Lilly, Novo Fight Weight Loss Drug Compounders Over Shortage

Eli Lilly & Co. and Novo Nordisk A/S are asking a federal court to reject legal protections to drug compounders making copycat versions of the weight loss drug tirzepatide.

The two drugmakers moved Tuesday in the legal battle between the Food and Drug Administration and drug compounders over whether the the FDA lawfully determined that Lilly’s tirzepatide—a diabetes and obesity treatment branded as Mounjaro and Zepbound—is no longer in short supply in the US.

The Outsourcing Facilities Association and FarmaKeio Custom Compounding filed in January a motion for preliminary injunction in the US District Court for the Northern District of Texas that would prohibit the FDA from taking any action against them while they compound tirzepatide.

Lilly as an intervenor in the case, said Tuesday that the compounders can’t satisfy the factors for a preliminary injunction because they haven’t shown a risk of irreparable harm from the FDA’s decision.

“Plaintiffs fall well short of making any—let alone all—of those showings,” Lilly wrote in its opposition response. “Their claims are doomed on the merits, they have shown no risk of irreparable injury, and the equities strongly cut against allowing compounders to continue selling unapproved, untested, and often unsafe knockoffs of Lilly’s FDA-approved medicines.”

Novo, which manufacturers and sells blockbuster drugs Ozempic and Wegovy to treat diabetes and obesity, also moved Tuesday in an amicus brief supporting Lilly and the FDA.

The company argued that an injunction wouldn’t protect patients because they “would likely be harmed” if the court were to “enjoin FDA’s shortage decision and greenlight further compounding.”

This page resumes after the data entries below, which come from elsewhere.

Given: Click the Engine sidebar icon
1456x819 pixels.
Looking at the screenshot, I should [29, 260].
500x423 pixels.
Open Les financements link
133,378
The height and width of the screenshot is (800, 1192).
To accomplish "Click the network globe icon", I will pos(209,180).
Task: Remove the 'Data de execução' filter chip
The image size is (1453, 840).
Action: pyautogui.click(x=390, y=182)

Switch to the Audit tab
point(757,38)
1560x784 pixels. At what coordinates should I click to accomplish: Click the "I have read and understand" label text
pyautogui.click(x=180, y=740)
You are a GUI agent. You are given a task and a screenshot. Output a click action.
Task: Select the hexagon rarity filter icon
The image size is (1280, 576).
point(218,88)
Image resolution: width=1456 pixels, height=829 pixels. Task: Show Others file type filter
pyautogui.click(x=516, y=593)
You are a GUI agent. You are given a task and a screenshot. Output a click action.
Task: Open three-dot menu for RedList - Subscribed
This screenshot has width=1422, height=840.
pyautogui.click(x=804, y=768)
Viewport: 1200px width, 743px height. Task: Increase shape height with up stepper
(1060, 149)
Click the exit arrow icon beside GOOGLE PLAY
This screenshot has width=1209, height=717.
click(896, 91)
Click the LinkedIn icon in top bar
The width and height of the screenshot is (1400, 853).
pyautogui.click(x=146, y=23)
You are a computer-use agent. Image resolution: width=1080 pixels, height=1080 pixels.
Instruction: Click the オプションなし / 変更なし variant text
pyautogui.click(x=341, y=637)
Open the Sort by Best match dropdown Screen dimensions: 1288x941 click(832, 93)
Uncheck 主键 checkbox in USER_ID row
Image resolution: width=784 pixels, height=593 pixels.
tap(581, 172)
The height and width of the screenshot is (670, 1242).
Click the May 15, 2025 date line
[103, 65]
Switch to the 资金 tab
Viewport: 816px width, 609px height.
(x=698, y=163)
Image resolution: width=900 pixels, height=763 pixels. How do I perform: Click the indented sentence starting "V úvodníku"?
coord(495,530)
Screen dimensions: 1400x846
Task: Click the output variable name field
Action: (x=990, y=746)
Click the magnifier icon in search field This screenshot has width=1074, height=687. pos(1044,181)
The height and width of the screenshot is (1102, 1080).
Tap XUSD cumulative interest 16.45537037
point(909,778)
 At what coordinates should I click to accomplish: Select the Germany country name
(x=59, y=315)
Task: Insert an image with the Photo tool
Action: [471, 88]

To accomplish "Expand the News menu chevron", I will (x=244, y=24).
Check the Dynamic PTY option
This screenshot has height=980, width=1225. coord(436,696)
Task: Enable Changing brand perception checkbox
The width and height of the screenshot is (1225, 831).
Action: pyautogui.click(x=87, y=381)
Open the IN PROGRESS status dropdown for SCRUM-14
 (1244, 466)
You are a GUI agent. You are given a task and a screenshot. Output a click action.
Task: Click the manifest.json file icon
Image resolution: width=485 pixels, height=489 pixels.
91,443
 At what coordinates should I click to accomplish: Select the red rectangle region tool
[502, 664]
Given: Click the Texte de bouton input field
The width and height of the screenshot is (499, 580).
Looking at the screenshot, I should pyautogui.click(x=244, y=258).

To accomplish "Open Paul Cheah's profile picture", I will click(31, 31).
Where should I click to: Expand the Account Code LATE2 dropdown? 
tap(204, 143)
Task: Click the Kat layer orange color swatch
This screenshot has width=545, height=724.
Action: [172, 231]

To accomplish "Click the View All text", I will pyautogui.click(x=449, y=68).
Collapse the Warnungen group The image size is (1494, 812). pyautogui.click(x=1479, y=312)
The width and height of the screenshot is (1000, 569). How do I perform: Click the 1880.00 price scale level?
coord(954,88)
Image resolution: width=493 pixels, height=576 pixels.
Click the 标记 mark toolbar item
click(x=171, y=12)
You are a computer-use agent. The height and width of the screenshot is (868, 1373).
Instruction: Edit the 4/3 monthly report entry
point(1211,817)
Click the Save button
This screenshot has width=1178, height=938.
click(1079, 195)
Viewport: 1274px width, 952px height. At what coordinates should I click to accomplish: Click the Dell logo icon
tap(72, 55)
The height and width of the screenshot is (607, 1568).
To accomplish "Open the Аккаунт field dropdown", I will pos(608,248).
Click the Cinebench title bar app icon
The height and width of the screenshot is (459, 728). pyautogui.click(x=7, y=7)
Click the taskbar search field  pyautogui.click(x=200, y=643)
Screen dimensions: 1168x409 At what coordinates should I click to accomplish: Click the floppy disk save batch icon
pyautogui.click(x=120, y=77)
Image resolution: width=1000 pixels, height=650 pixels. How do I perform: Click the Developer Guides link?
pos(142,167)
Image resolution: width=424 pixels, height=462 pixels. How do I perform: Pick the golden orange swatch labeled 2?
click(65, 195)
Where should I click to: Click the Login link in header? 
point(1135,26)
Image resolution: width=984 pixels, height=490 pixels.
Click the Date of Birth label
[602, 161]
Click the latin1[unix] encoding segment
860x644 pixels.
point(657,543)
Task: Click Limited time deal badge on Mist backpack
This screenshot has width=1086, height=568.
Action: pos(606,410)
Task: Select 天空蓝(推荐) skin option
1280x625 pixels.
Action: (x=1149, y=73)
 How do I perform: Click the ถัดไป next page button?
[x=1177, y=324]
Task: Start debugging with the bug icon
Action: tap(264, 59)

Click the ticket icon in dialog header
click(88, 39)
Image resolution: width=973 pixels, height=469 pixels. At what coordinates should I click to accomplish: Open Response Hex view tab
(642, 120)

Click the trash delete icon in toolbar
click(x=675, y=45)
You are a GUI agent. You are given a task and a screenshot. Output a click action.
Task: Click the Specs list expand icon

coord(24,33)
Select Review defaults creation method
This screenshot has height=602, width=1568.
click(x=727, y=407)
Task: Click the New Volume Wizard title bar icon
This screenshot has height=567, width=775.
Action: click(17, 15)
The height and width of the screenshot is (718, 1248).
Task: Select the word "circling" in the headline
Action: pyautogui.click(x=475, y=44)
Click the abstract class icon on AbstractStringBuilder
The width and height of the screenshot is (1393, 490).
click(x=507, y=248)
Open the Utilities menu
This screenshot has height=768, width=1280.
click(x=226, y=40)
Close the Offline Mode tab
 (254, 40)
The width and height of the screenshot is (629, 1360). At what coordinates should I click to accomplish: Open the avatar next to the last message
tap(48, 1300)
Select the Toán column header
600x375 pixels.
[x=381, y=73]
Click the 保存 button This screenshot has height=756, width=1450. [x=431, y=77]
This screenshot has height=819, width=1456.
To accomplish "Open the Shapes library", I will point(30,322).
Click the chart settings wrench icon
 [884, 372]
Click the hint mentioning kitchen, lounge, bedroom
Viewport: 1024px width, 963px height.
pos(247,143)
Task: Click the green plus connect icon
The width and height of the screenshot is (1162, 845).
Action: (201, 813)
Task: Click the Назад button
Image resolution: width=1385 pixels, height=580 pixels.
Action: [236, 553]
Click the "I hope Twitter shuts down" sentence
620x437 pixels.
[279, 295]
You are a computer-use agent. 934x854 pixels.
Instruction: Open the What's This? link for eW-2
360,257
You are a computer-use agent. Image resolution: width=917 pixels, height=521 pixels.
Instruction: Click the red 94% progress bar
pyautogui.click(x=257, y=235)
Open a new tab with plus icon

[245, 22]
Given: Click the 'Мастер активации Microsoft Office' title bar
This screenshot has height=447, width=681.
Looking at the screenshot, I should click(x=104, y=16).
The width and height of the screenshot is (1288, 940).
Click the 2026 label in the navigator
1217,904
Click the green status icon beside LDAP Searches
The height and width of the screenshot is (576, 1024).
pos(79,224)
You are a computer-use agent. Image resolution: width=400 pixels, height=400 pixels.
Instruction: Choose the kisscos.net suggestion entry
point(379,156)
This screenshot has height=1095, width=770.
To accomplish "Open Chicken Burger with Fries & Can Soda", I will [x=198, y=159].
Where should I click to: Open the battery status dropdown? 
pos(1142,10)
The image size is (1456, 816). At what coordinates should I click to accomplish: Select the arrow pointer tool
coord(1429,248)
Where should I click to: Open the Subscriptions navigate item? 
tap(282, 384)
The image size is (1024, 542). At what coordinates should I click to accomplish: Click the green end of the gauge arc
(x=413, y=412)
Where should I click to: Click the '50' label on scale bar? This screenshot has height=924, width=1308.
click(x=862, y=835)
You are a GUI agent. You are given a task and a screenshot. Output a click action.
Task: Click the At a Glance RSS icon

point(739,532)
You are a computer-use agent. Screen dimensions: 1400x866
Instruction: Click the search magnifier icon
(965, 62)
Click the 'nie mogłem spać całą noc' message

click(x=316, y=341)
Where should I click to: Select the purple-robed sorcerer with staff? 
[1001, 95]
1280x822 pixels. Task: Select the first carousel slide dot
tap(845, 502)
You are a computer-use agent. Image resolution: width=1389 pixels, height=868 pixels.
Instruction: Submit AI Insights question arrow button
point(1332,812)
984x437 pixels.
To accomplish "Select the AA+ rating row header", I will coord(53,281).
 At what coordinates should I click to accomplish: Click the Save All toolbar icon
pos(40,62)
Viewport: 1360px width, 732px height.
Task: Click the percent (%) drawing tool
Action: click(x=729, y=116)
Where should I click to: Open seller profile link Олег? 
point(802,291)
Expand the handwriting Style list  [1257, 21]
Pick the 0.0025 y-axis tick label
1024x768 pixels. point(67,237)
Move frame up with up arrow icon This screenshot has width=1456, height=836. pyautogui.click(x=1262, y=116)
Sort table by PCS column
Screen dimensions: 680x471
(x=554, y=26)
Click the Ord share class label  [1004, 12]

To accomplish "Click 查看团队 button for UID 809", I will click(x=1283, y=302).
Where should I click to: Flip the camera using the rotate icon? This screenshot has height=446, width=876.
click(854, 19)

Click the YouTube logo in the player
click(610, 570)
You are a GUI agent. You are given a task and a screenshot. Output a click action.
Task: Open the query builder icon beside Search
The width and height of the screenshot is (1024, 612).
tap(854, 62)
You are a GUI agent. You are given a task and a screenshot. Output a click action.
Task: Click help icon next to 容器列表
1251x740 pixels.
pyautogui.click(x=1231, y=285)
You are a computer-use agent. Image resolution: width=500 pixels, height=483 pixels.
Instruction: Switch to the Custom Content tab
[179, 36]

The evidence submitted to the FDA to prove that the shortage remains also wasn’t sufficient, Novo argued, pointing to patient reports from “online reporting systems without any meaningful data integrity controls” and screenshots “purporting to show unavailability of approved drugs.”

“In any event, FDA rightly concluded that localized supply disruptions may exist even when there is not a nationwide drug shortage,” Novo wrote.

The Outsourcing Facilities Association did not immediately respond to a request for comment.

Lilly is represented by Kelly Hart & Hallman LLP, Clement & Murphy PLLC, and Kirkland & Ellis LLP.

Novo is represented by Covington & Burling LLP and Bowman and Brooke LLP.

The case is Outsourcing Facilities Association et al v. United States Food and Drug Administration, N.D. Tex., No. 4:24-cv-00953, opposition reply 2/18/25.